Moi aussi, dans le sens où l’entrée en guerre des Britanniques a été un événement important, même si au début leur rôle militaire n’a pas été incroyable. Sur la durée, cela compte. Mais je comprends votre point de vue militaire direct.
Concernant l’entrée en guerre de la Grande Bretagne, je ne connais pas le fin mot de l’histoire. Mais de mes lectures, j’en retire qu’elle était prévisible mais pas totalement gravée dans le marbre et ce pour plusieurs raisons raisons. En 1914, l'Etat est divisé par plusieurs questions de politique intérieures (en témoigne le peu d’intérêt pour l’archiduc qui, d’ailleurs éveille plus de sympathies que les Serbes), le pacifisme y est bien plus fort que dans les autres pays, l’opinion publique est clairement contre une guerre et la « crise de juillet » n’est pas vraiment vécue dans ce pays. A cela s’ajoute les propos du ministre des affaires étrangères (pacifiste) qui dit qu’il suivra l’opinion publique (bon entre ce qu’il dit et ce qu’il pense faire…). Et en définitive c’est bien le cabinet qui décide d’entrer en guerre. Et s’il le fait, c’est surtout pour défendre les intérêts propres à la Grande Bretagne que vous mentionniez plutôt qu’en tant que membre de l’Entente. Il était de l’intérêt de cet Etat de s’engager auprès des Français.
D’ailleurs, lorsque la France demande des clarifications à la Grande Bretagne, elle ne reçoit pas de réponse avant le 2 août (ou le 4) si ce n’est une discrète garantie que les cotes de la Manche seront protégées par la Royal Navy. Il y a donc eu plus de tergiversations que ce que l’on pourrait croire.
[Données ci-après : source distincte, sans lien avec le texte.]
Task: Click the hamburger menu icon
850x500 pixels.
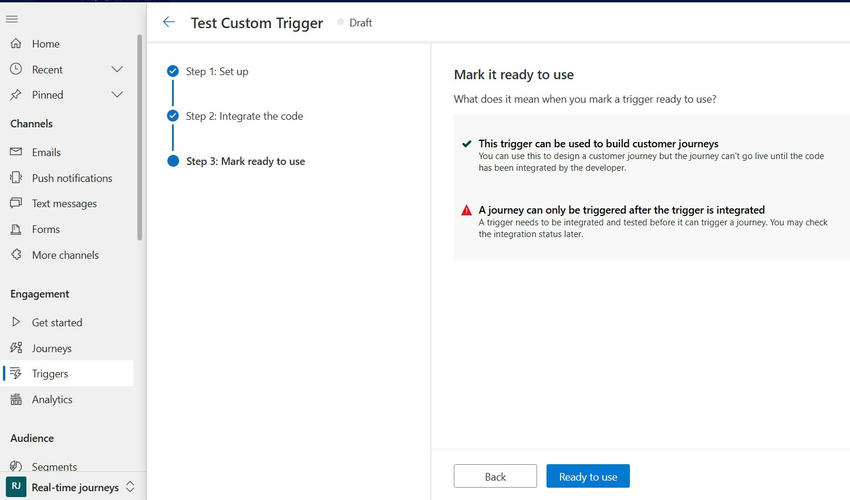Action: click(x=12, y=19)
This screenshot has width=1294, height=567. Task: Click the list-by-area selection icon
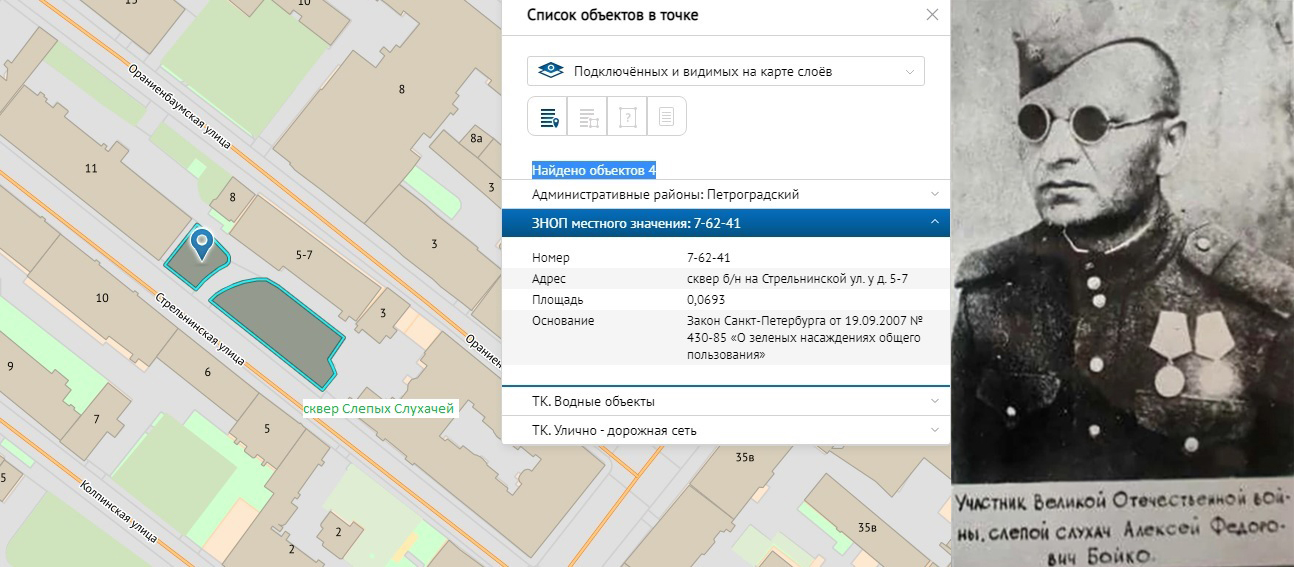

Et surtout, la Belgique a été utilisée comme prétexte par le gouvernement pour justifier la guerre auprès de l’opinion publique qui ne voulait pas entrer dans le conflit. Ce point ne doit pas être négligé. Une attaque par la France aurait sans doute eu beaucoup moins d’impact sur l’opinion. En allant plus loin, et débordant un peu, Guillaume II était aussi persuadé que si la France n’était pas attaquée, la Grande Bretagne n’interviendrait pas du tout.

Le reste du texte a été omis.